2017/08/03

R / dataviz

I LOOK AT A LOT OF DATA and the thing about data is it’s not always what it seems to be. A lot of data are uncertain, and based on estimates.

We’ve talked about this before. See for example, this post on visualizing uncertainty in housing data. In this post I’m going to combine one of my favorite new plot types, the joyplot (see this post) with another of my favorite plot types: the beeswarm plot (see this post for more on beeswarm plots). These plots can help us visualize uncertainty.

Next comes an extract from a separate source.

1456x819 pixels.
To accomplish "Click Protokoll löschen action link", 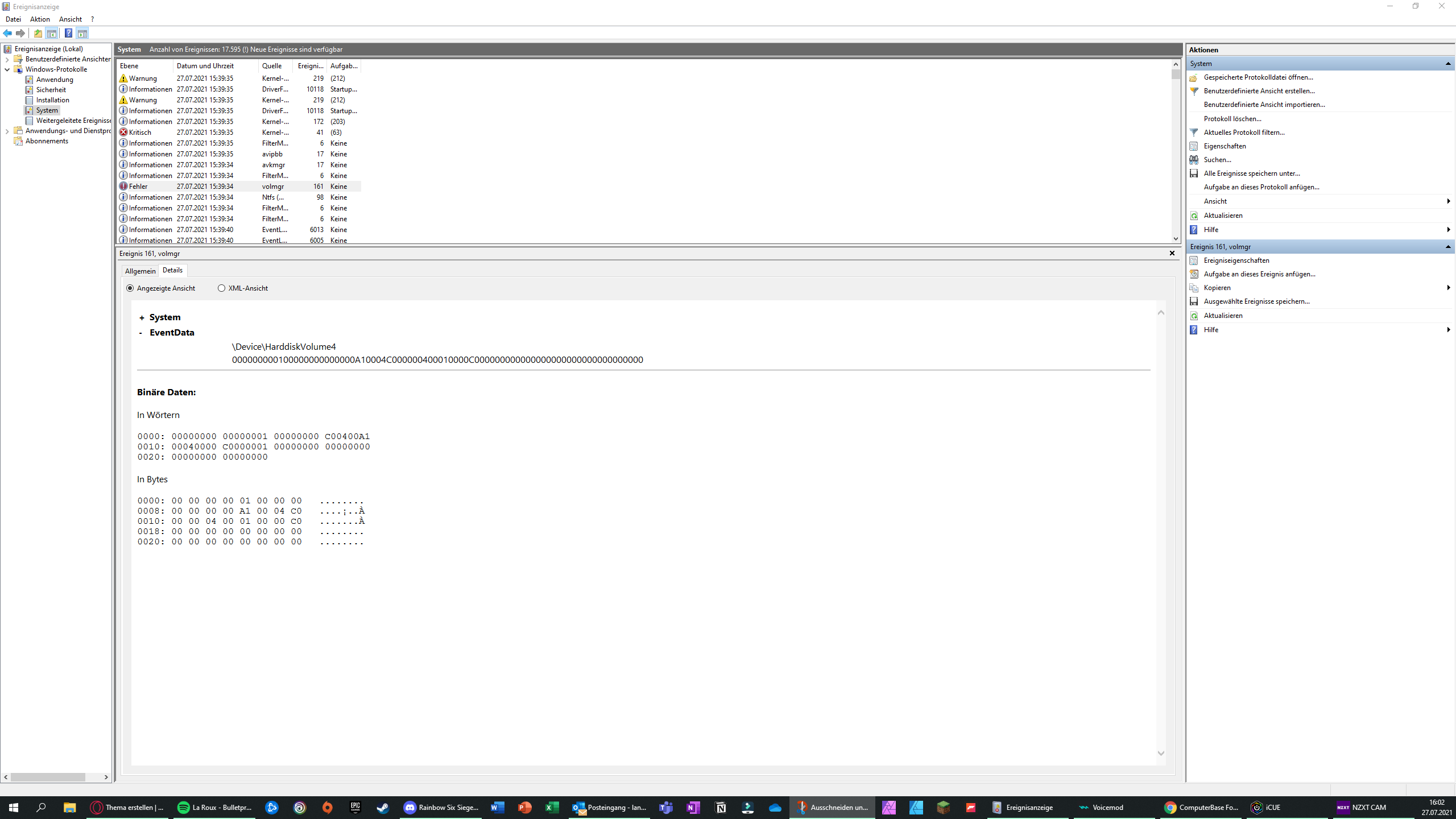I will point(1232,118).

As usual we’ll use R to create our plots.

Setup

In this post I’m going to generate some simple random variables. I’m also going to use some purrr tricks I picked up from Jenny Bryan’s excellent purrr tutorial to help manage our simulated data.

For this example, I’m just going to simulate random variables from small number N=10 of distributions. For each of the N distributions I’m going to draw 100 pseudo random draws. Each distribution will be a normal distribution, with a different mean and variance. We’ll draw means from a standard normal distribution and standard deviation from the uniform distribution. This will give us some “Normal” looking (see what I did there?) random variables with just enough variation to be visually interesting.

First, let’s load our libraries and draw some data.

#####################################################################################
# load libraries
# we'll use this to make our data
library(tidyverse)

## Loading tidyverse: ggplot2
## Loading tidyverse: tibble
## Loading tidyverse: tidyr
## Loading tidyverse: readr
## Loading tidyverse: purrr
## Loading tidyverse: dplyr

## Conflicts with tidy packages ----------------------------------------------

## filter(): dplyr, stats
## lag():    dplyr, stats

library(lubridate)

## 
## Attaching package: 'lubridate'

## The following object is masked from 'package:base':
## 
##     date

library(purrr)
# We'll use these for plotting
library(ggbeeswarm)
library(ggjoy)
library(viridis)  # for the colors!

## Loading required package: viridisLite

#####################################################################################

#####################################################################################
# generate some random numbers
set.seed(80317)
N<-10  # number of random variables
S<-100 # sample size

# our data metadata, id # , mean, standard deviation
df<-as.tibble(list(id=1:N,            # id
                   mean=rnorm(N),    # mean
                   sd=runif(N)))     # standard deviation
#####################################################################################
# take a peek after rounding data
htmlTable::htmlTable(df %>% map_if(is.numeric,round,3) %>% as.data.frame())

	id	mean	sd
1	1	-1.706	0.685
2	2	-0.292	0.761
3	3	-1.118	0.082
4	4	0.183	0.688
5	5	-1.693	0.75
6	6	1.146	1
7	7	-1.988	0.164
8	8	-0.597	0.33
9	9	-0.446	0.105
10	10	-0.39	0.818

Now we have some metadata, but what we’d like to do is generate samples for each distribution described in the table above.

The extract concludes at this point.